I turn now to the role that the Department for Correctional Services plays and will continue to play in response to the manifestations of ADHD which present themselves in the adult correctional environment.

As you identify in your question, the co-morbidities which may develop with the disorder in childhood and adolescence, can lead to adult offending behaviour. These co-morbidities include substance abuse problems, marked cognitive deficits, limited literacy, numeracy and vocational skills and impulsivity and anger problems.

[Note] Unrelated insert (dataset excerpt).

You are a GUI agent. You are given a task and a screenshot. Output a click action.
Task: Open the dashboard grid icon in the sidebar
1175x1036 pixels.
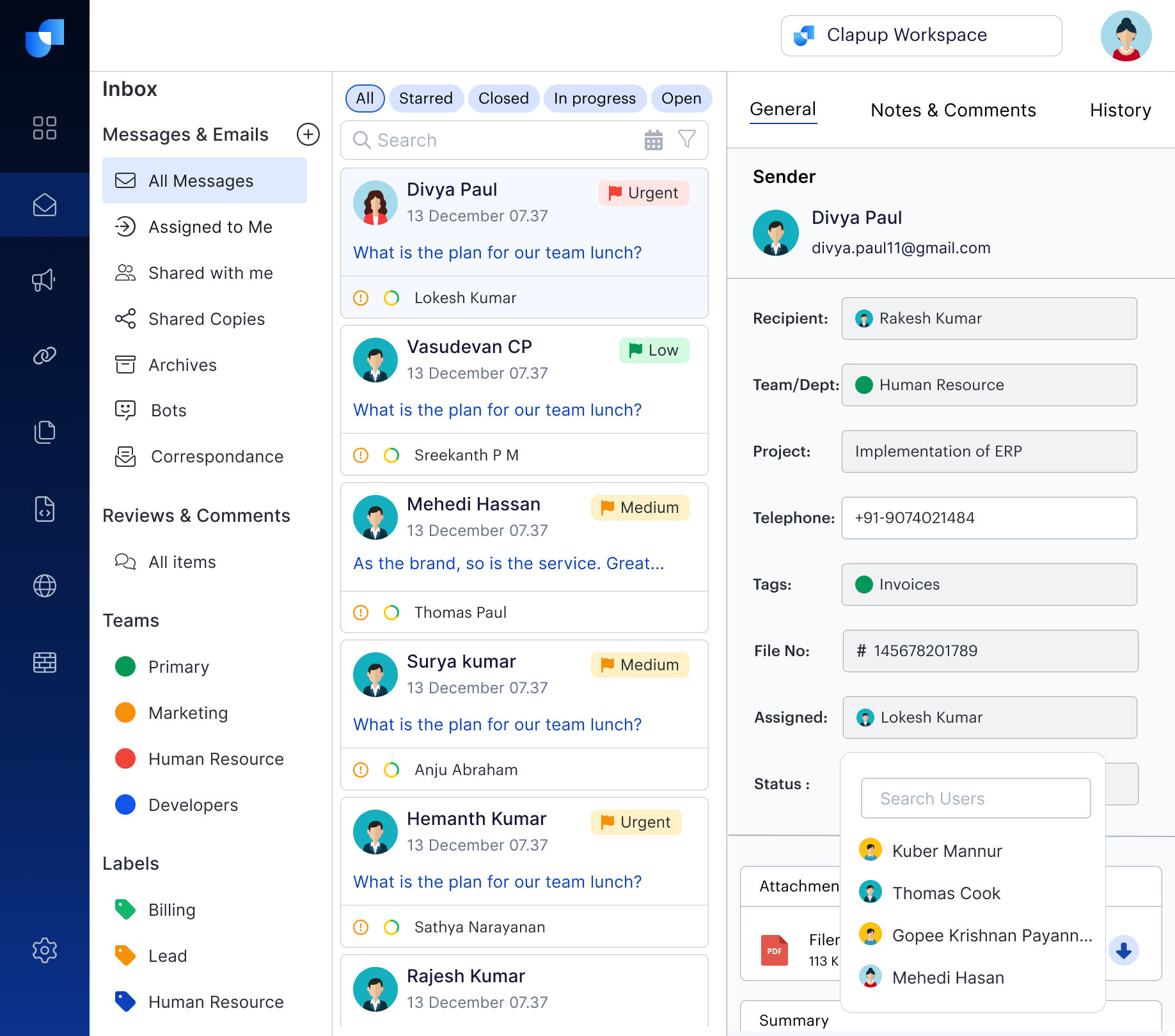pyautogui.click(x=45, y=129)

The Department has implemented a range of core intervention programs for prisoners and offenders. These core programs include drug and alcohol intervention programs, including a therapeutic community at Cadell Training Centre. A number of correctional officers and community based staff members provide a cognitive skills training program to prisoners which addresses the range of cognitive deficits which extensive national and international research recognise as being common among long term offenders. Literacy and numeracy educational programs are available throughout the prison system as are anger management and victim awareness programs.

Prison industries (PRIME) provide opportunities for prisoners to develop vocational skills.

Regarding the issue of research, there are a range of potential areas of criminological study which have been underfunded due to other economic imperatives. In order to address this largely neglected area, the Department has, in 1998, commenced the sponsorship of the Chair of Forensic Psychology at the University of South Australia. It is envisaged that the development of this position, and the School of Forensic Psychology, will provide the opportunities for Honours and Post Graduate students to conduct research into a range of criminogenic and offending behaviour areas, including ADHD, for which there has previously been limited resources.

In summary then, the issue of ADHD crosses the boundaries of a range of government agencies and community groups. The Department for Correctional Services provides a number of core programs designed to address offending behaviours which are exhibited by the prisoner and offender population, a percentage of whom may have experienced ADHD during their childhood and adolescence. The growing body of knowledge concerning ADHD should continue to inform models of best practice in intervention and treatment of this condition.